AKU 21

40.6K 2.7K 28
                                    


Vidia saat ini sedang menikmati makan malam bersama Edward dan kedua orangtuanya. Di tengah suasana seperti ini sedikit mengingatkan gadis itu pada orangtuanya, ia sedikit rindu. Semoga saja orangtuanya bahagia di sana. Beberapa puluh menit lalu saat Vidia baru muncul di hadapan dua orang paruh baya di depannya. Mereka berdua langsung menganggap Vidia adalah kekasih putranya, namun untunglah Edward bisa menjelaskan jika diantara mereka tidak ada apapun. Ya ...walaupun sebenarnya Vidia bisa melihat ekspresi tidak yakin dari keduanya.

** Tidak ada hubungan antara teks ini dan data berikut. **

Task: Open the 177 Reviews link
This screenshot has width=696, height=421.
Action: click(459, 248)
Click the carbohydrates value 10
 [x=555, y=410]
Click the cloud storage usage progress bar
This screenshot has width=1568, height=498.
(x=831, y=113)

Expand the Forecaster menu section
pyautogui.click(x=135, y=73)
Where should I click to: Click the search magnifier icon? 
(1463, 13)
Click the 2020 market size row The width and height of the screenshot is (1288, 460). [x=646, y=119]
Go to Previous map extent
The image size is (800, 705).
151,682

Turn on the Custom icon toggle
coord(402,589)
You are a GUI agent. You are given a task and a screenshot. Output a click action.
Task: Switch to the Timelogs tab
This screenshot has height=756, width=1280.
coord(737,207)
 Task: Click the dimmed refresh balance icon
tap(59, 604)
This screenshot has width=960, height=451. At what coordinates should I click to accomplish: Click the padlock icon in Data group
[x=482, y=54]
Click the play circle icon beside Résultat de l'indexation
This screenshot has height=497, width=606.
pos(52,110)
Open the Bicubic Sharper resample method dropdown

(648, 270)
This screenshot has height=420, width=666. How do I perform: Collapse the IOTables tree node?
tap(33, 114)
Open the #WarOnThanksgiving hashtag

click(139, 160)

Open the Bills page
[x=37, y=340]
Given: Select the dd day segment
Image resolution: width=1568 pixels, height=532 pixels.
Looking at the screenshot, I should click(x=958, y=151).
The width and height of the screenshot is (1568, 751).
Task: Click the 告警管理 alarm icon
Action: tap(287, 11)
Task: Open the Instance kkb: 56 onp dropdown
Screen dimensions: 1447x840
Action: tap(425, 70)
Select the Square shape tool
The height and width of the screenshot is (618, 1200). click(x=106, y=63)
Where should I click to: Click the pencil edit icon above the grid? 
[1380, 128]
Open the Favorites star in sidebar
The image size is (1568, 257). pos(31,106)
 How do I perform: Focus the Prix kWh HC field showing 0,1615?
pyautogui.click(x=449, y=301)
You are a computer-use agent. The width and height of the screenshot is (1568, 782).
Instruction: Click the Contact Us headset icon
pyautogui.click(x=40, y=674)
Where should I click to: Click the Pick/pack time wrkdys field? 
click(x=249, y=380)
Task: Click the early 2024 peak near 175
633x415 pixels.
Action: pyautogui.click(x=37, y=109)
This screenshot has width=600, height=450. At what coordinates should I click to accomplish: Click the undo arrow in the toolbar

Vidia melihat ke arah Edward yang duduk di sampingnya, belum ada tanda-tanda laki-laki itu akan memulai percakapan dengan kedua orangtunya. Merasa tidak sabar, akhirnya Vidia memberi kode dengan menendang kecil kaki Edward. Untungnya cara itu berhasil, karena setelahnya kakak kelasnya itu menghela nafas sejenak dan menatap ke arah papanya.

"Pa, aku mau ngomong sesuatu." Edward mengawali dengan suara yang bergetar.

"Ngomong apa?"

Sebelum bicara Edward melihat Vidia sekilas. "Soal bang Niall."

Mendengar perkataan putra keduanya Dito-Papa Edward-langsung memberikan perhatian penuh. Rasti-Mama Edward-yang tadi tidak peduli kini juga ikut memperhatikan.

"Bang Niall jadi hantu."

Selesai mengucapkan itu, Edward memejamkan matanya rapat-rapat. Ia tahu kata-katanya tadi sangat tidak pas diucapkan dan terkesan membingungkan, tapi itu juga terjadi karena Edward gugup dan bingung untuk memulai pembicaraan tentang hal seperti ini. Mendengar ucapan putranya, Dito mengangkat alisnya sebelah.

"Maksud kamu?" Rasti bertanya dengan nada bingung, tidak mengerti dengan ucapan putranya.

"Ada urusan di dunia ini yang belum terselesaikan, makanya bang Niall jadi hantu dan nggak bisa pergi ke alam akhirat."

Di dalam hati Edward sedikit merasa lega karena kegugupannya menghilang. Akan tetapi berbeda dengan Vidia yang mulai merasakan hawa di ruangan yang ditempatinya terasa kian memanas.

"Kamu jangan mengada-ngada, hantu itu nggak ada," ucap Dito dengan tegas.

"Vidia ketemu sama bang Niall."

Edward menoleh ke arah Vidia untuk mendapatkan persetujuan gadis itu, sedangkan Rasti dan Dito melihat Vidia dengan tatapan aneh. Di tatap seperti itu benar-benar membuatnya gugup dan bingung harus berekspresi seperti apa.

"I ... iya Om, Tante. Aku ketemu sama Shawn-eh, ma .... maksudnya bang Niall." Entah kenapa Vidia tidak bisa mengendalikan kegugupan.

"Karena itu aku tanya sama Papa, Mama. Sebenarnya urusan apa yang belum selesai yang membuat bang Niall nggak bisa ke alam akhirat, aku tahu kalian nyembunyiin sesuatu."

Dito berdiri, menatap Edward dan Vidia bergantian.

"Ini nggak masuk akal, jadi papa rasa nggak ada yang perlu dibahas lagi."

Dito berlalu dari ruang makan dengan marah yang tertahan. Edward memandang kepergian papanya dengan wajah kecewa namun tidak bisa melakukan apapun kecuali diam di kursinya.

"Mama minta kamu jangan bahas ini lagi, ya? Mama mau lihat papa kamu dulu." Rasti berdiri dan mengikuti langkah kaki suaminya.

Edward menghela napas panjang saat otaknya terus-menerus memikirkan kejadian tadi malam. Dengan kejadian itu ia jadi semakin yakin ada yang disembunyikan orangtuanya darinya. Edward meraih sebuah kertas kosong yang berada di hadapannya kemudian meremasnya untuk menyalurkan kekesalan dan juga kemarahannya pada kertas tak berdosa itu.

"Ketua osis, nggak balik ke kelas? Mau masuk loh." tanya seorang anggota osis yang Edward ketahui bernama Rendi.

"Iya, bentar lagi gue ke kelas. Lo duluan aja."